## PROBLEM STATEMENT:
Arrange the material as a Markdown table with the columns Row and Material line, starting at the line that contains "Where should I" and ending at the line that contains "This screenshot has width=1024, height=542.", both included. Leave out any blank lines.

(Item coordinate data)
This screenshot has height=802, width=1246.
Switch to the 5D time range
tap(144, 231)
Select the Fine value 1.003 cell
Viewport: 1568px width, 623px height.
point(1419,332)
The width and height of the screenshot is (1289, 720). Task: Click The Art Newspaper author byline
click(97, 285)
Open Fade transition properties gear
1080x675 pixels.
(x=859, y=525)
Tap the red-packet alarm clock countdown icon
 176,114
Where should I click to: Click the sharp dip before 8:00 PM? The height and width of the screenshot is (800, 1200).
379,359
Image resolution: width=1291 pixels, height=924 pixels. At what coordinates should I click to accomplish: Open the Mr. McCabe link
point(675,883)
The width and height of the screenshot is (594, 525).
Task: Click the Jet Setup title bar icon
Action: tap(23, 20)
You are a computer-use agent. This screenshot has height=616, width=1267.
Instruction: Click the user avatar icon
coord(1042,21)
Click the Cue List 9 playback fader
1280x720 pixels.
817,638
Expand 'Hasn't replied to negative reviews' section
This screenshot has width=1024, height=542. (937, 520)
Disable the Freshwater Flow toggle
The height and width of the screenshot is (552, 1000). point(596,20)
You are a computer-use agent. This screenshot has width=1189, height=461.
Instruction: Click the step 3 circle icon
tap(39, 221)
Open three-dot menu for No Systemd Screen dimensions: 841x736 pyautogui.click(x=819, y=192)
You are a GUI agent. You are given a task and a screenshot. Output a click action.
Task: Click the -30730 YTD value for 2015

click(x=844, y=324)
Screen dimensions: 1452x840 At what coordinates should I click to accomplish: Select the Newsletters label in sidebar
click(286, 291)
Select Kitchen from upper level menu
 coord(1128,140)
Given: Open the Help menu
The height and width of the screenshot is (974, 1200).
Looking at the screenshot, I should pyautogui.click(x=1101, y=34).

## EXERCISE RESPONSE:
| Row | Material line |
|---|---|
| 1 | Where should I click to: Click the sharp dip before 8:00 PM? The height and width of the screenshot is (800, 1200). |
| 2 | 379,359 |
| 3 | Image resolution: width=1291 pixels, height=924 pixels. At what coordinates should I click to accomplish: Open the Mr. McCabe link |
| 4 | point(675,883) |
| 5 | The width and height of the screenshot is (594, 525). |
| 6 | Task: Click the Jet Setup title bar icon |
| 7 | Action: tap(23, 20) |
| 8 | You are a computer-use agent. This screenshot has height=616, width=1267. |
| 9 | Instruction: Click the user avatar icon |
| 10 | coord(1042,21) |
| 11 | Click the Cue List 9 playback fader |
| 12 | 1280x720 pixels. |
| 13 | 817,638 |
| 14 | Expand 'Hasn't replied to negative reviews' section |
| 15 | This screenshot has width=1024, height=542. (937, 520) |